こちらのたまもくざいせ多摩木材センターは弊社の所在地と同じ日の出町大久野地区にあり、工場からも車で10分程度、製材業者さんも地元でこちらも車で10分程度の位置にあります。まさしく地場産で、地産地消です。
東京都では現在、花粉対策事業により、都が積極的に立木を買い付け、新たに植林をすることにより森林資源の循環化を促進し、花粉の少ない森づくりを推進しています。
地元の製材業者が買い付けした杉の丸太は、工場へ搬出し製材します。
工場に搬送された丸太の樹皮を剥きます。
製材工場で発生する樹皮や木屑はすべてバイオマスボイラーにて熱源として利用しおり、産業廃棄物ゼロです。
ツインバンドソーによる製材
自動送材車式帯鋸盤。短尺から長尺物、直径1m級の大系木まで製材できる万能的な製材機です。
製材した板材は、天然乾燥や人工乾燥にて乾燥し、出荷されます。乾燥機は製材会社保有3基、組合保有1基によって安定供給を可能にします。現在JAS造作材製材認定の申請を行っております。

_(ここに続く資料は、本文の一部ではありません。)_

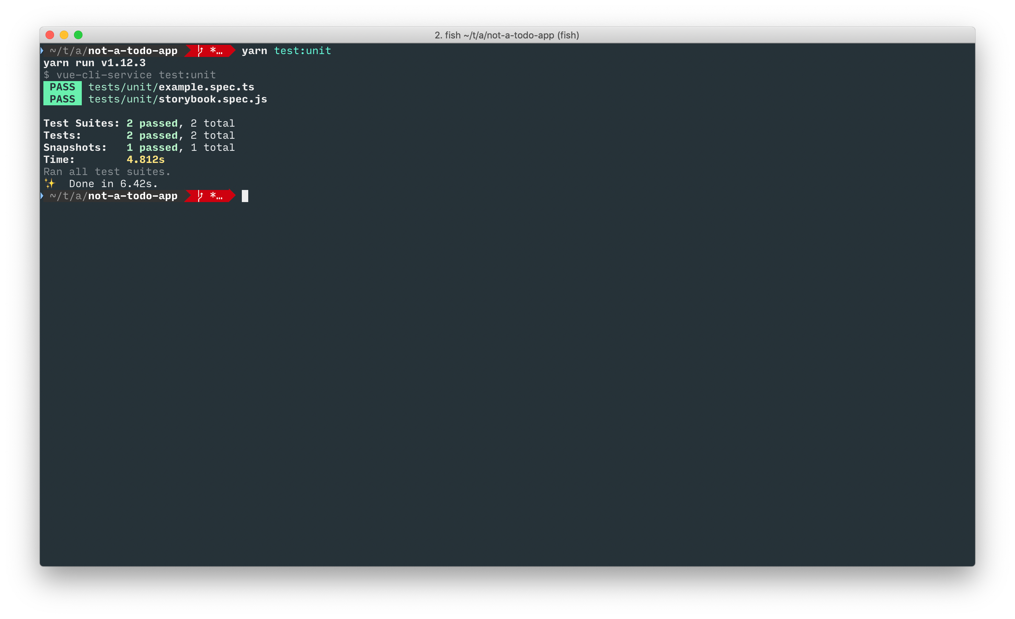This screenshot has width=1015, height=619.
Task: Click the Snapshots 1 passed text
Action: [x=152, y=148]
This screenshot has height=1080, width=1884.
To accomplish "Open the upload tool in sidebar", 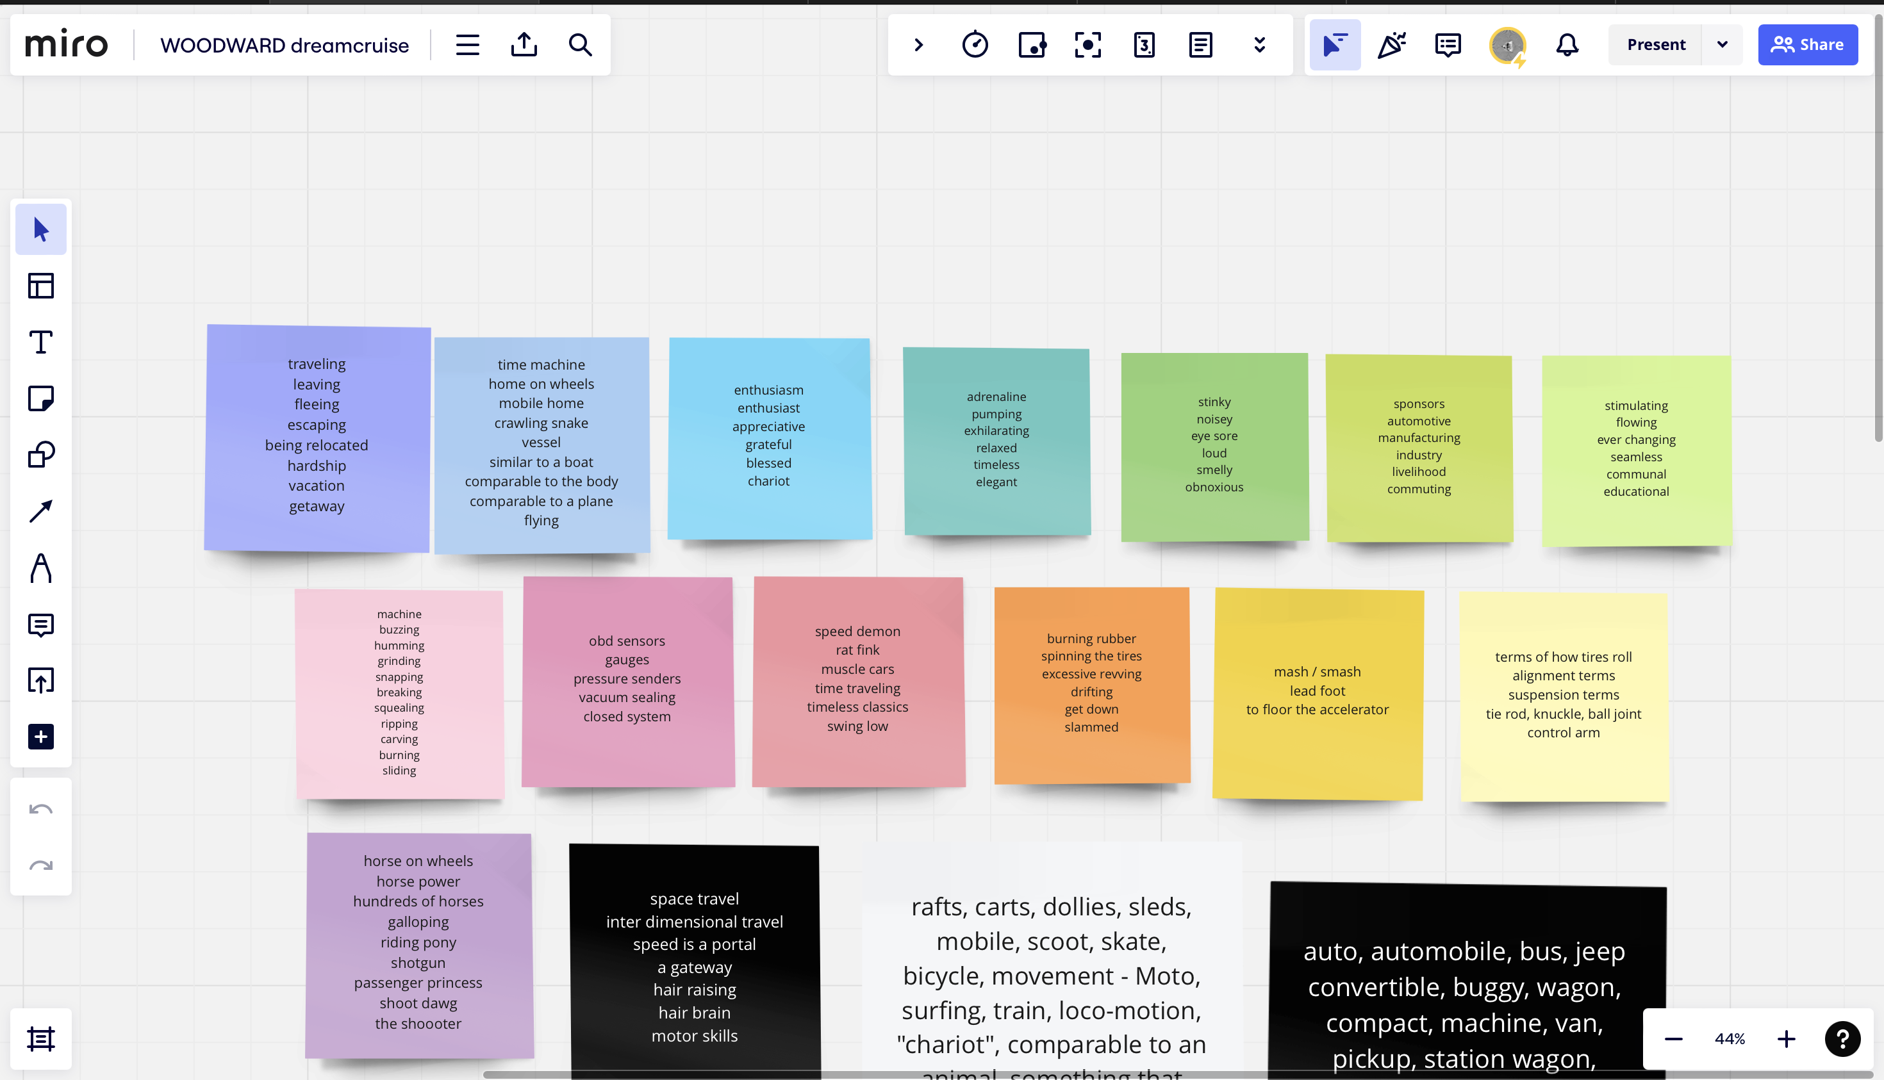I will tap(41, 680).
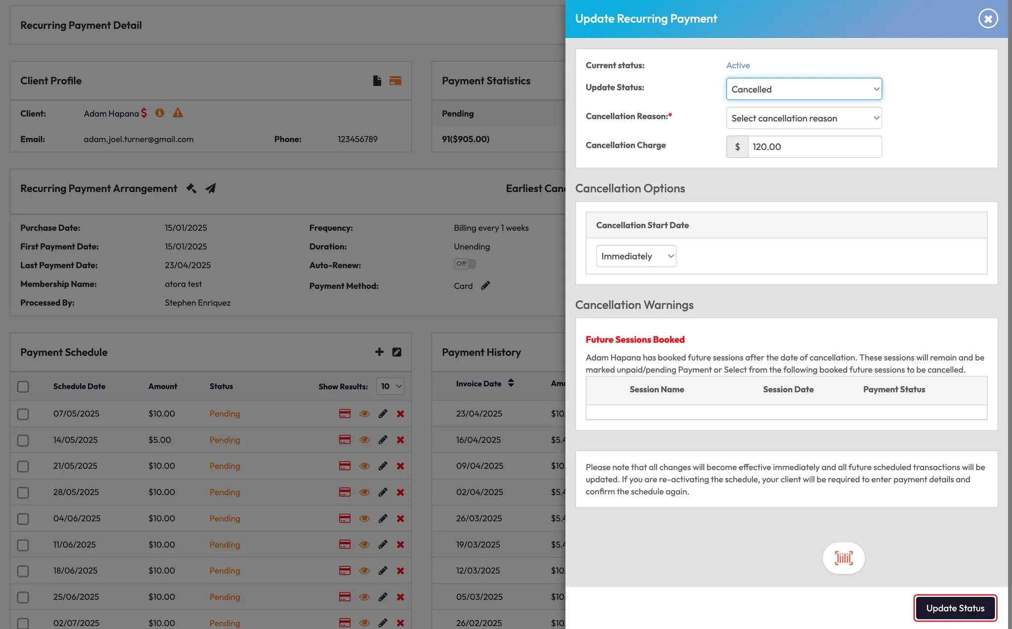This screenshot has width=1012, height=629.
Task: Check the 21/05/2025 schedule row checkbox
Action: (23, 466)
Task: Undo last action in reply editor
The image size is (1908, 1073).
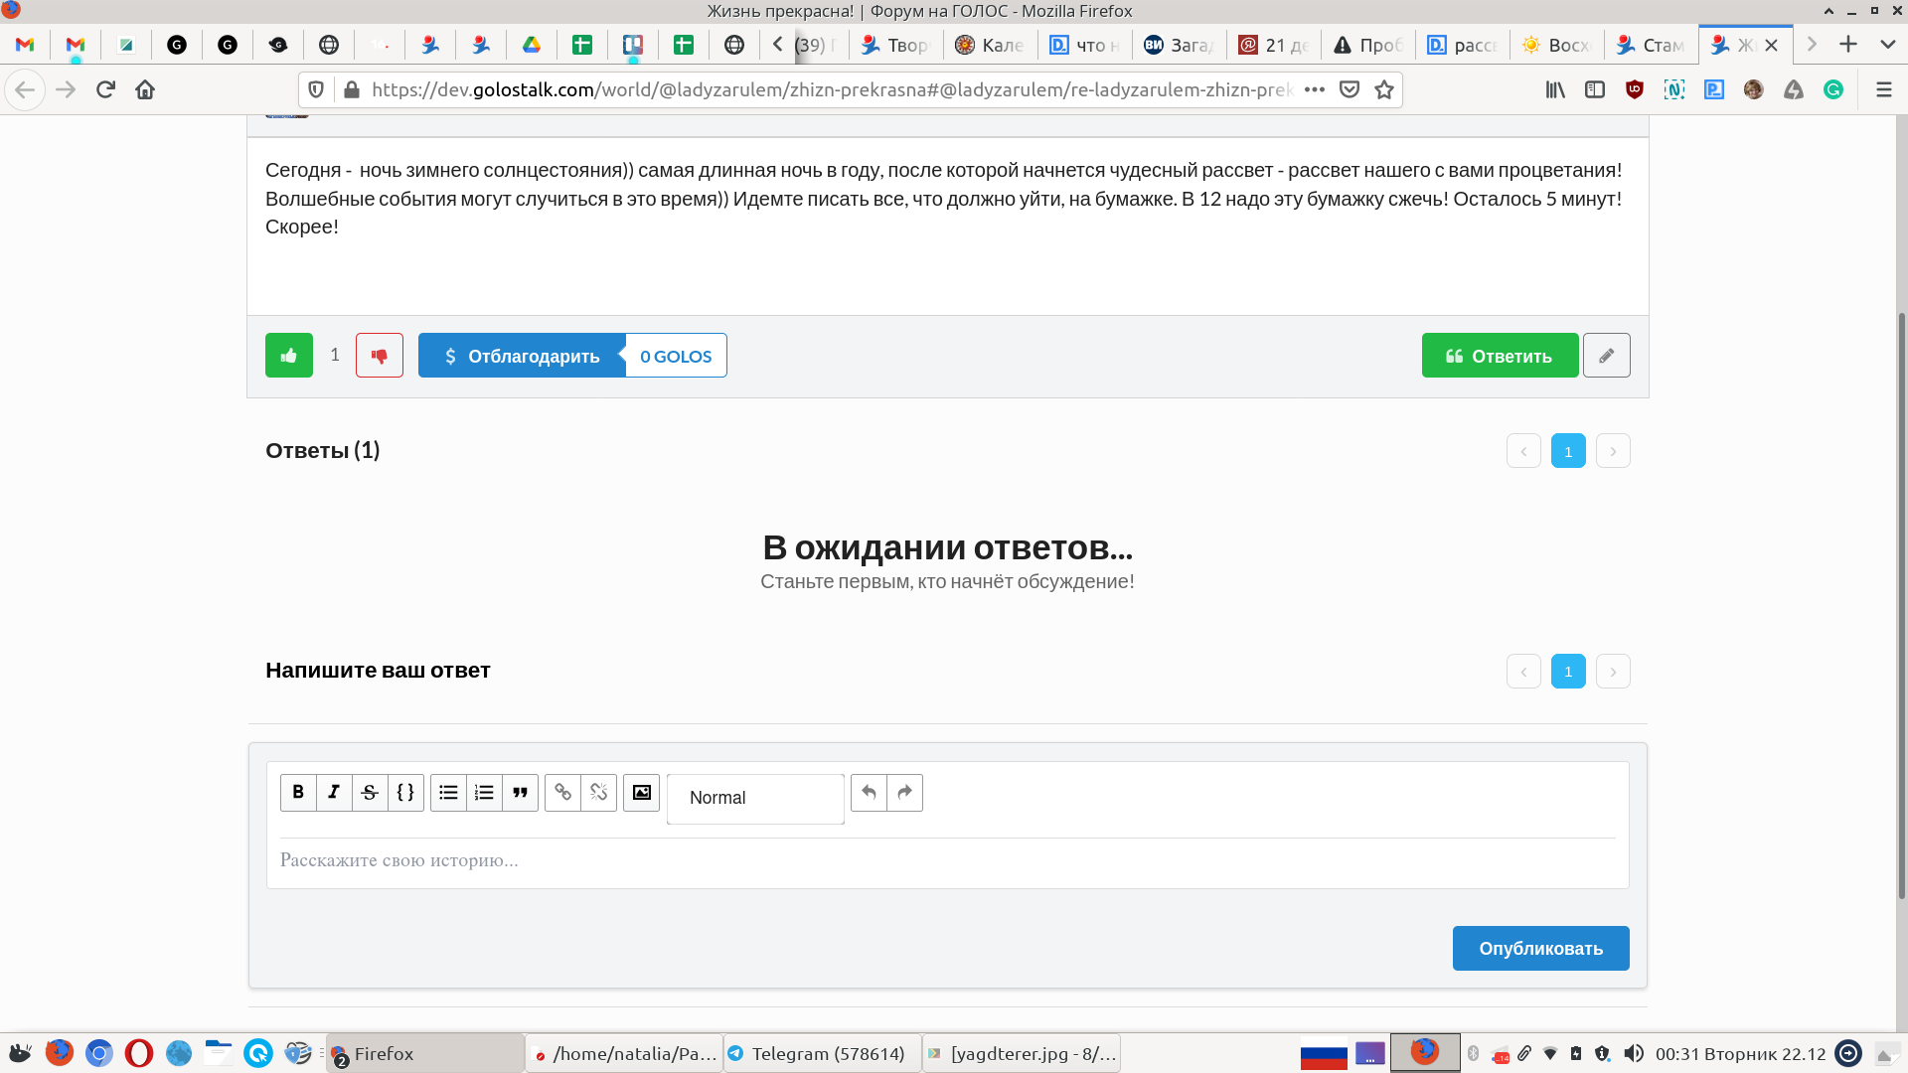Action: [x=869, y=793]
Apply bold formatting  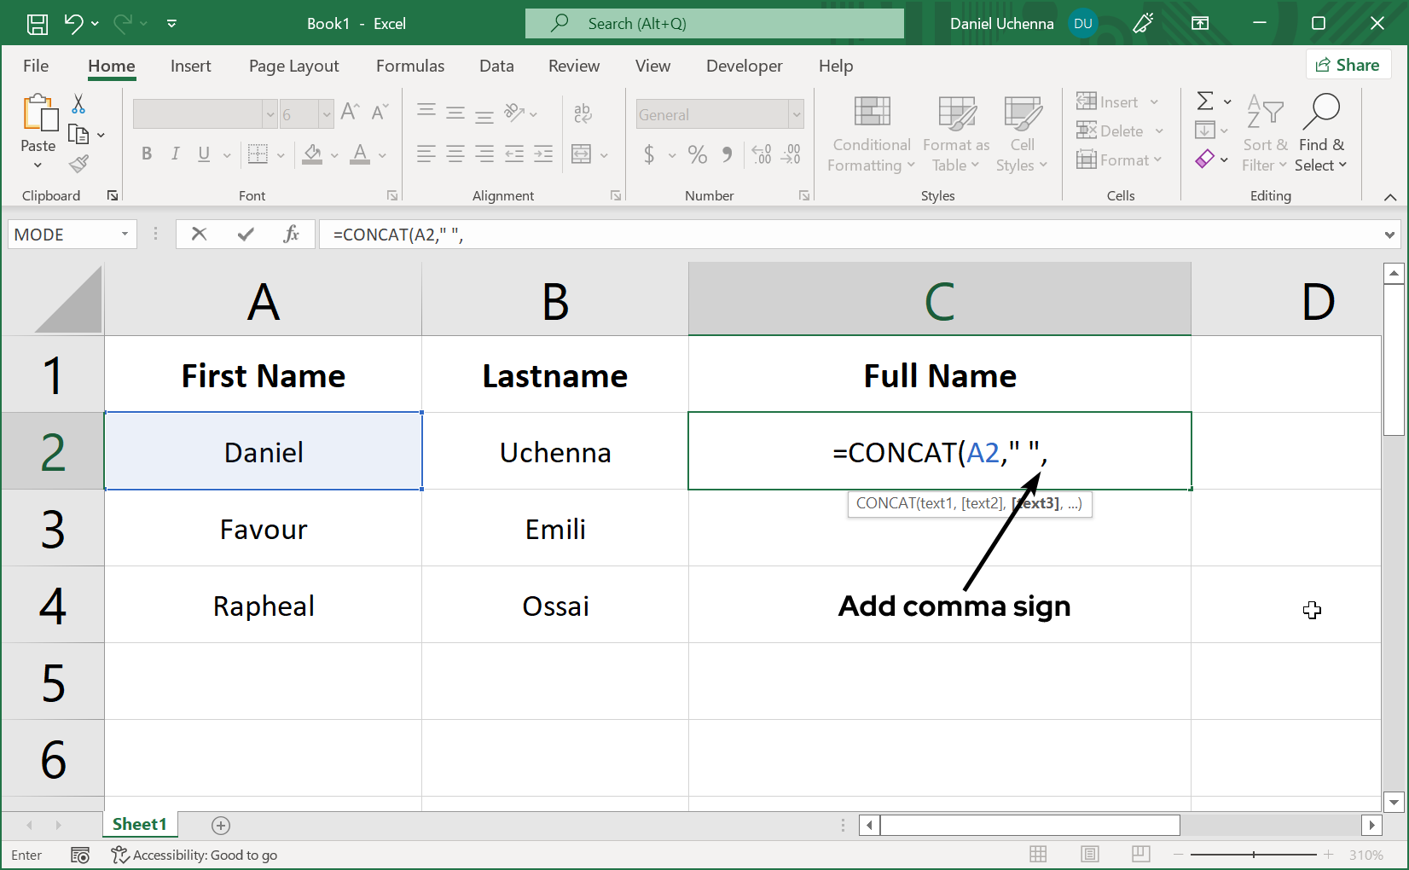click(x=146, y=154)
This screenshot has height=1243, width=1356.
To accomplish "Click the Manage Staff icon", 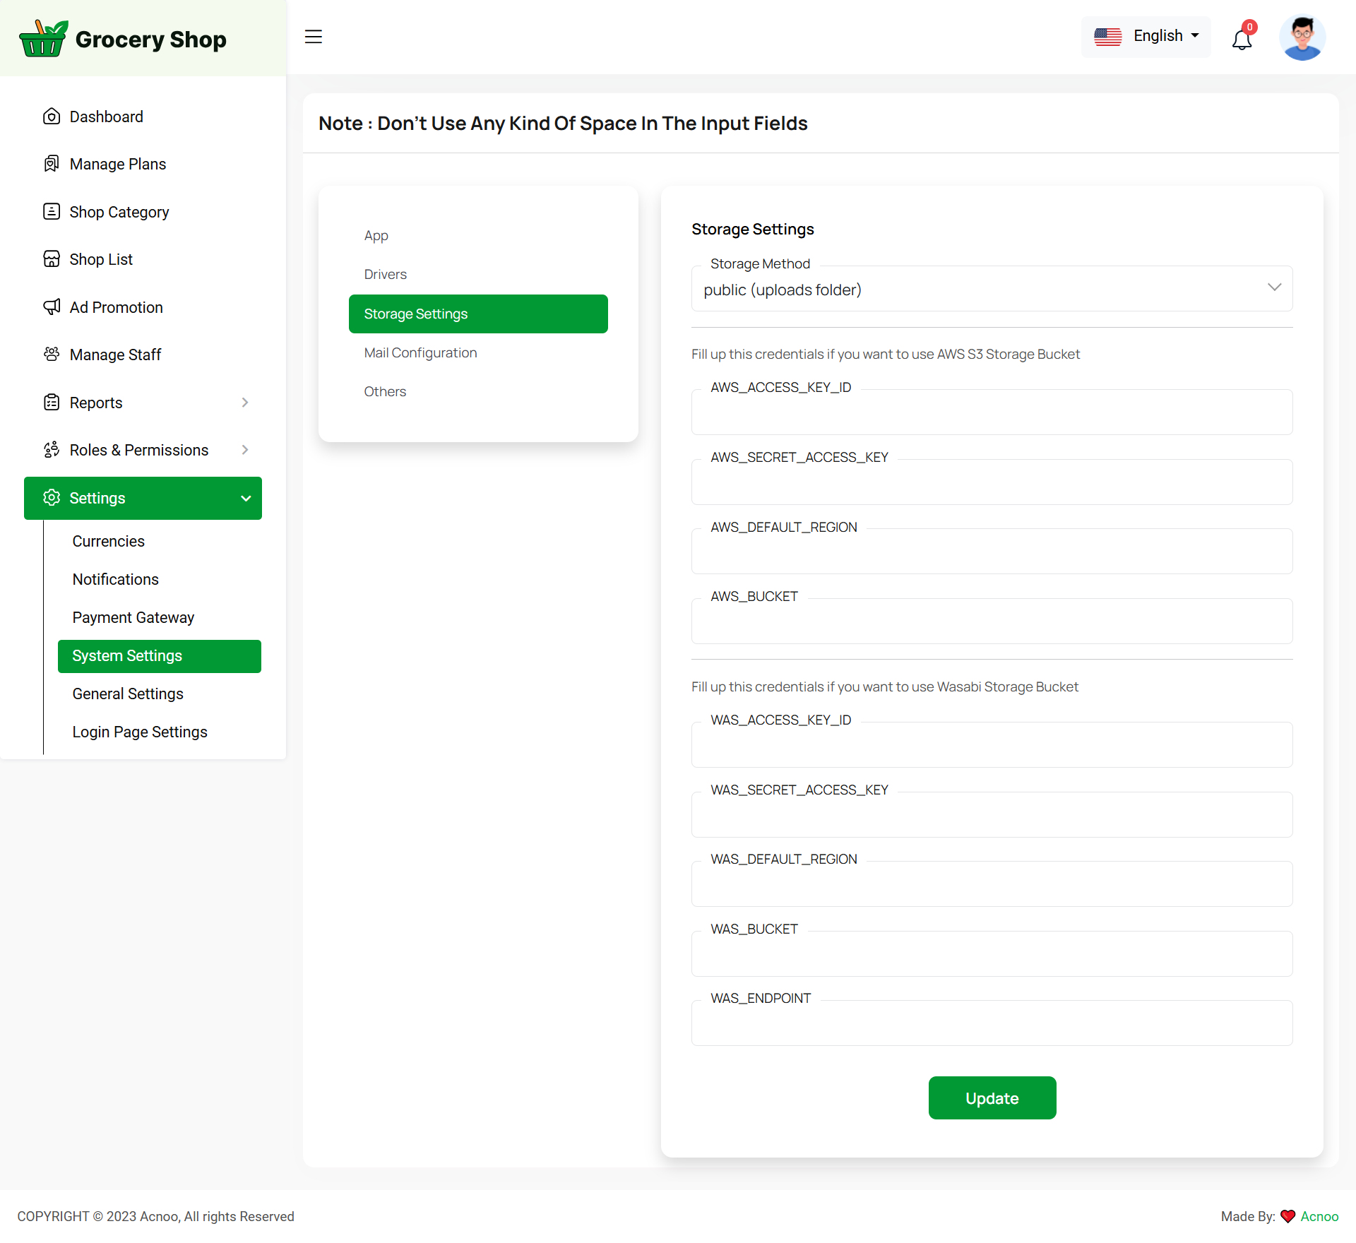I will point(52,355).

製材された材料が弊社工場に入荷します。この後、通常の卒塔婆と同じ工程を経て卒塔婆が完成します。
完成した卒塔婆です。見てわかる通り、色が分かれていたり、黒かったり、赤かったりします。これが、杉の個性です。
しかし、見れば見る程味わい深く、凄く高級にも見えて来ます。従来の外材の卒塔婆に比べ3~5割程度軽く、持ち運びも楽になります。
表面は、超仕上げで磨き上げていますので、触ると金属の表面の様につるつるしています。艶もあります。高級な筆先を傷めることなく、すらすらと文字を書くこともできます。
また、しよう使用済みの卒塔婆は弊社に送っていただければ、バイオマス燃料や敷材に加工、工場の薪ストーブの燃料など、最後まで木の命を無駄にしません。循環させます。
認証木材は伐採前に必ず事業計画を立て届け出を行い、伐採後再植林を行い森林面積を減らすことのない循環型の森林づくりを行っています。